- Born: 14 April 1911 Kristiania
- Died: 19 January 2008 (aged 96)
- Education: University of Oslo
- Known for: Member of XU 1941–1945
- Scientific career
- Fields: Entomology
- Workplaces: Research assistant, NLH Curator, Bergen Museum (1949–1979) Senior research fellow, UiO

= Astrid Løken =

Norwegian entomologist (1911–2008)

Astrid Løken (14 April 1911 - 19 January 2008) was a Norwegian entomologist and member of the Norwegian resistance movement during World War II. Spending most of her career at Bergen Museum, from 1949 to 1979, she was the first female member of the Norwegian Entomological Society, and specialized in the bumblebee genus Bombus.

==Early career==
Astrid Løken was born in 1911 in Kristiania, which was renamed Oslo in 1925. She enrolled at the University of Oslo, and graduated as cand.real. in 1942. In 1941 she became the first female member of the Norwegian Entomological Society.

===Occupation of Norway===
On 9 April 1940, Norway was invaded by Nazi Germany and occupied after a two-month campaign. In the spring of 1941, Løken was recruited to XU, a clandestine intelligence organization which answered to the Norwegian High Command-in-exile in the United Kingdom. She bore the nom de guerre "Eva".

According to one historian, students of natural sciences were well-suited for intelligence work, as they were practically oriented and used to working in the field. In addition, their photography in the field was often regarded as inconspicuous. In 1943, Løken was granted access to Hardangervidda, a military restricted area. Under the cover of studying the genus Bombus, she had been cleared by Reichskommissar Josef Terboven, the highest Nazi leader in Norway. Travelling freely in the area, Løken managed to photograph roads, bridges and other installments. At Hardangervidda, she had access to a darkroom where she developed pictures for both entomological and military use. Since 1941 Løken used a laboratory at the Department of Biology during the night for illegal photography.

In addition to contributing her own material, she coordinated the sorting of intelligence material which was sent to the XU headquarters in Oslo. She would typically transport material by bicycle in the middle of the night. Number four in the organization, she was among the few who actually knew the location of these headquarters.

In the case of her cover being blown, she carried a cyanide suicide pill at all times. In addition, she kept a pistol, incendiary bombs and hand grenades in her bedroom. She notably escaped apprehension on 16 December 1943.

==Academic career==
Hospitalized near the end of World War II due to general exhaustion, she travelled to the United States shortly after the May 1945 liberation of Norway, where she studied horticulture and entomology at Michigan State College. She described the Department of Entomology at Michigan State College as "impressing", in contrast to the "miserable" conditions in Norway at the time. She also spent two months in 1947 at a research station in Logan, Utah. However, in Michigan, the unmarried Løken was barred from conducting field research together with married men, as this could "spoil their reputation".
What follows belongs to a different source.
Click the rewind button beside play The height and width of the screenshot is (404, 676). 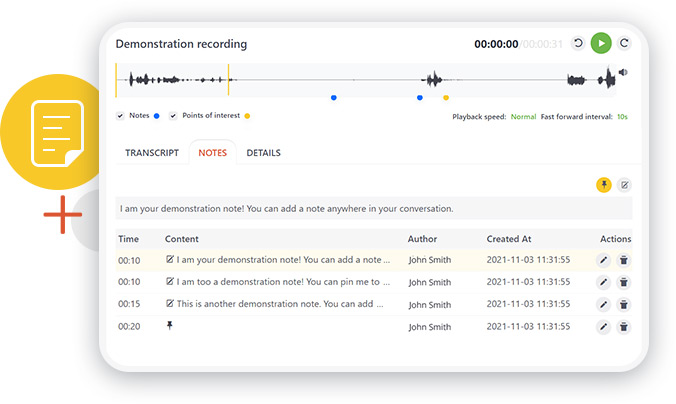578,43
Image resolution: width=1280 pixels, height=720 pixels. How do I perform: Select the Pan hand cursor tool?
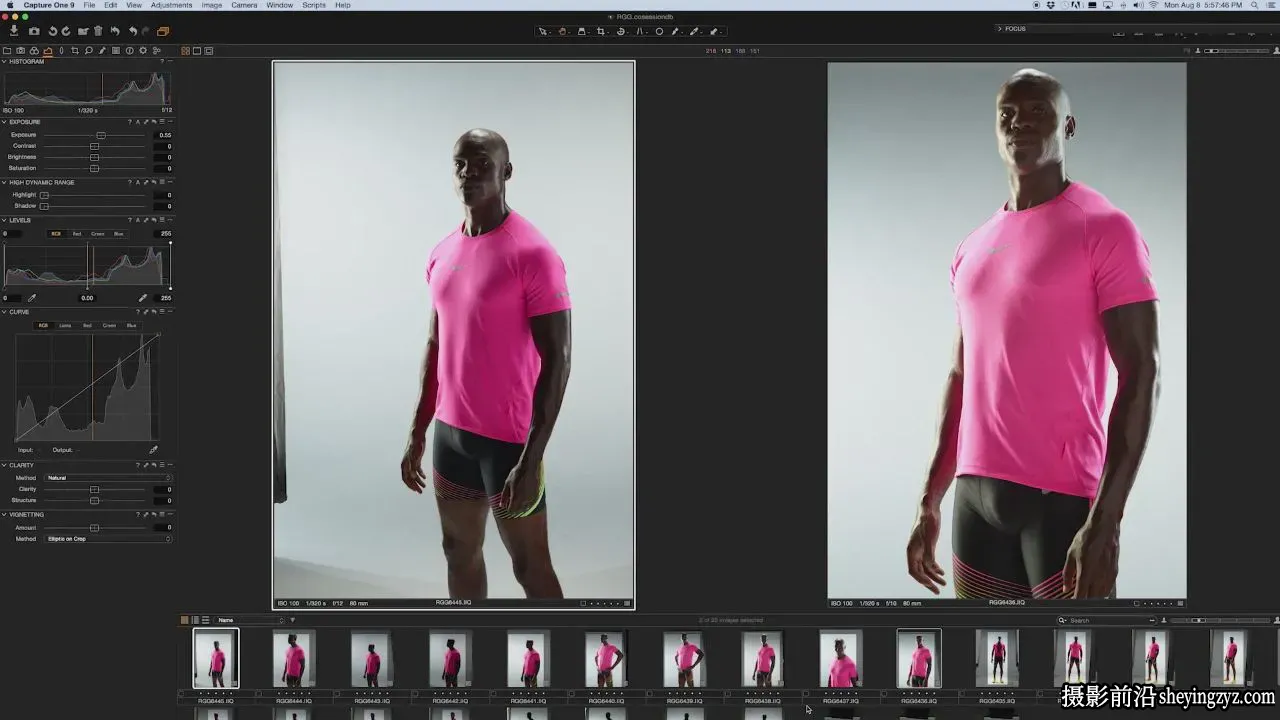562,31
She returned to Norway, and was given her first academic position as a research assistant at the Norwegian College of Agriculture. In 1949 she was hired as associate curator at the department of zoology, Bergen Museum. She mainly worked on building the entomological collection there, as well as conducting field studies. She later became chief curator, and took the dr.philos. degree in 1973 with her thesis Studies on Scandinavian Bumble Bees. Retiring in 1979, she entered a new position as senior research fellow at the University of Oslo, where she stayed until 1990.

Løken published more than fifty scientific papers. Among others, she studied the species Bombus consobrinus and the subgenus Psithyrus.

Løken served as deputy chairman of the Norwegian Entomological Society from 1960 to 1965. She was responsible for the Nordic Entomological Convention in 1977, the first of its kind to be held in Norway outside of Oslo. She was given honorary membership in 1991.